La vida no es conjura. Que hay conspiraciones está fuera de toda duda; que algunos se basan en el orden secreto de lo obvio, en la palabra sagazmente interpretada, también. Conozco protagonistas de la Transición que quedaron apenados y apeados: para ellos todo es mano negra y rencor. Imaginemos que sea cierto.

Estar en el ojo del huracán, como nos recordaba Umberto Eco en una de sus novelas, Número cero (2015), no es estar en lo peor. Estar en el ojo del huracán no significa estar en la zona convulsa. Puedes estar en Waterloo y sólo percibir detonaciones, pólvora y polvo. Como el Frabrizio del Dongo ideado por Stendhal para La cartuja de Parma (1839). Pero el ojo del huracán es zona tranquila e inerte frente a lo que queremos pensar.

De ello se infiere que quienes están al borde del abismo, quienes creen saber qué ocurre más allá, no siempre son conocedores de las consecuencias de sus acciones. En sociología a esto se le llama efectos de composición. Así los denominó Raymond Boudon en su libro La lógica de lo social (1981). Es feote el sintagma. También se le ha denominado consecuencia inintencional de la acción o efecto perverso. Karl Popper se extendió sobre ello.

¿Perverso? Al emplear dicha expresión no hay juicio moral. Simplemente con estas designaciones se alude a los procesos históricos cuyos resultados se desconocen o al menos cuyos derroteros concretos se ignoran porque se improvisan en parte o porque las acciones conjuntas de los actores se refuerzan o se niegan mutuamente.

Con todas sus carencias, la transición democrática española no se explica a partir de una teoría de conjura o conspiración de agentes sabedores: lo que no significa, por otra parte, que no hubiera conspiradores muy concienzudos o de pacotilla. Hay más. Los sujetos históricos obran con escasos datos y se dicen o analizan las cosas conforme van sucediendo, conforme los hechos acontecen. Eso significa que, de entrada, nosotros ahora sabemos más que los protagonistas. Ellos disponían de planes y metas. Nosotros tenemos o disfrutamos o padecemos las consecuencias. Pero tampoco nosotros estamos al final del proceso: no podemos elevarnos para verlo todo con claridad. Échenle un vistazo a los hechos y admitan sin soberbia lo incierto de lo que vemos o creemos vislumbrar. Ése es el principio que rige la buena conducta de todo historiador.

Y, sin embargo, la Transición tiene en estos momentos mala prensa. ¿Qué puedo decir hablando con esa cautela que me impongo? La transición a la democracia en España recibe hoy toda clase de desprecios. ¿Por qué razón? Durante años, las élites políticas y académicas valoraban muy positivamente el curso de los acontecimientos, la prudencia de quienes hicieron posible el advenimiento del sistema de libertades. Hay, sin embargo, una idea reciente o relativamente reciente que desmiente el juicio positivo. La sostienen quienes tienen un concepto peyorativo de lo que se hizo y de los resultados. ¿Y a qué se debe este giro tan brusco?
****************
# [Tarea A]
Responde según el texto sobre la Transición:
(i) ¿Qué novela de Umberto Eco se cita y de qué año es?
(ii) ¿Qué nombre dio Raymond Boudon a este fenómeno y en qué libro?
(iii) ¿Qué principio rige la buena conducta de todo historiador?
# [Tarea B]
Prolonga el texto sobre la Transición a partir de su última frase.
Los registros proceden de otra fuente.

# [Datos aportados]
****************
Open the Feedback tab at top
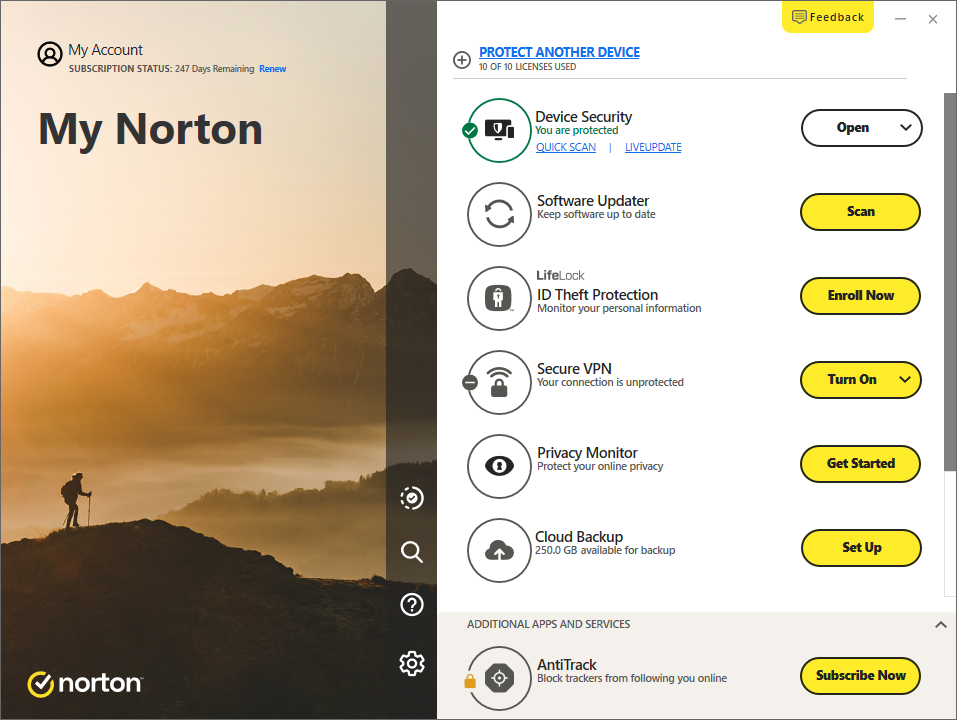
****************
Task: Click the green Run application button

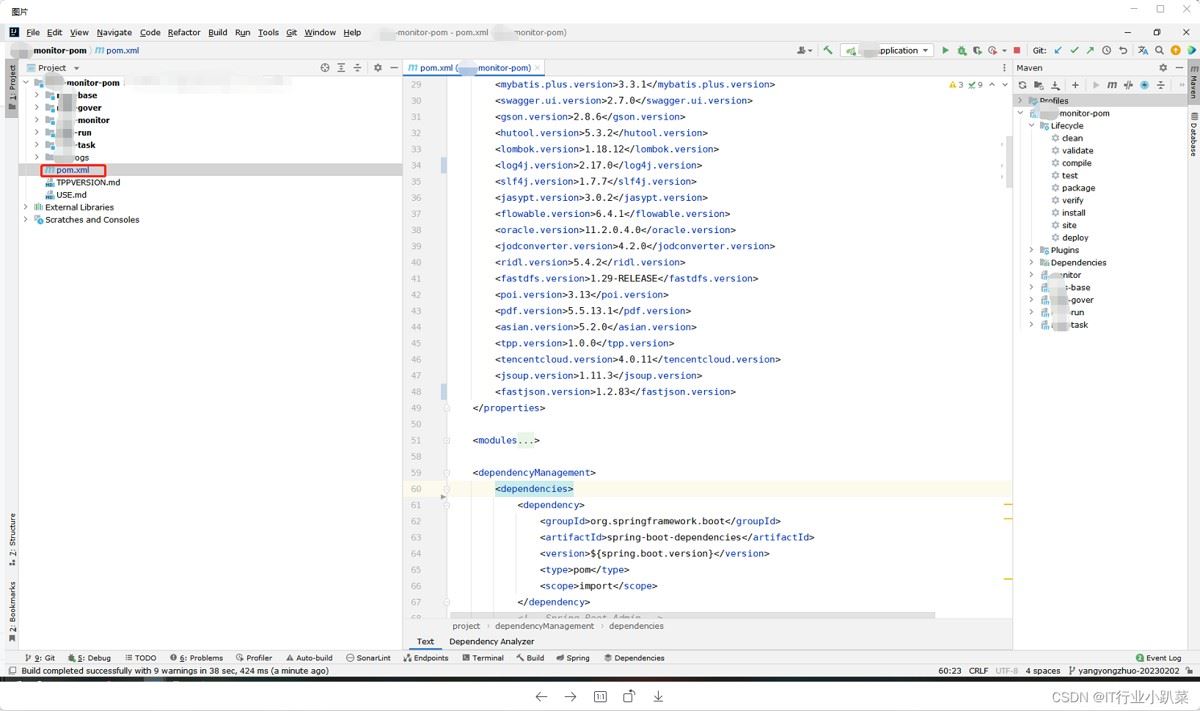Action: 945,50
****************
# [Respuesta A]
(i) Número cero, de 2015.
(ii) Lo llamó efectos de composición, en La lógica de lo social (1981).
(iii) Echar un vistazo a los hechos y admitir sin soberbia lo incierto de lo que vemos o creemos vislumbrar.

# [Respuesta B]
Primeramente, es probable que quienes hicieron el encomio de la Transición hablando de ésta como modélica, prácticamente ideal, hayan favorecido su autorretrato generacional y la reacción contrariada de aquellos que hoy les va mal, aquellos que tienen mal acomodo en una sociedad y en una política en crisis. Pero no hace falta estar pasando penalidades para denostar lo hecho tras la muerte de Francisco Franco: hay una izquierda joven o no tan joven que concibe la Transición como una derrota de sus mayores, como una entrega ante la presión del franquismo y de lo que se llamaba y aún se llama los «poderes fácticos».

La libertad o el bienestar, a la postre, sólo serían el beneficio de unos pocos. El resto tendría que someterse, plegarse a los dictados o criterios de quienes cuentan económica y políticamente. Si ahora no nos agrada el curso de las cosas, eso se debería a la dejación de quienes capitanearon el proceso: éstas son las consecuencias, vendría a decirse. Además, aquellos pactos, acuerdos, compromisos habrían sido transacciones ruinosas. Entre el sistema y la oposición a Franco se habría librado un juego de suma cero. No hay convenios posibles: lo que tú ganas, yo lo pierdo; lo que los ex franquistas lograron (no ser sometidos a la justicia reparadora), fue una pérdida absoluta para quienes eran o encarnaban a las víctimas de la dictadura.

Por tanto, la Transición tendría que condenarse por haber sido una dejación culpable de la izquierda, de la izquierda moderada. Así, Santiago Carrillo, el líder comunista, habría sido un inteligente táctico y un pésimo estratega. Hablaremos de Carrillo, pero no es ahora la cuestión. El asunto es que: o bien todo estaba pactado y controlado por Estados Unidos; o bien éramos tan tontos, pero tan sumamente tontos..., que los pérfidos franquistas se habrían aprovechado con malicia manifiesta. En realidad, el pacto constitucional –esto es, la Carta Magna de 1978– habría sido la última gran batalla de Franco tras su muerte. En aquel momento se acepta la principal imposición del Caudillo: una monarquía instaurada en la persona de Don Juan Carlos de Borbón.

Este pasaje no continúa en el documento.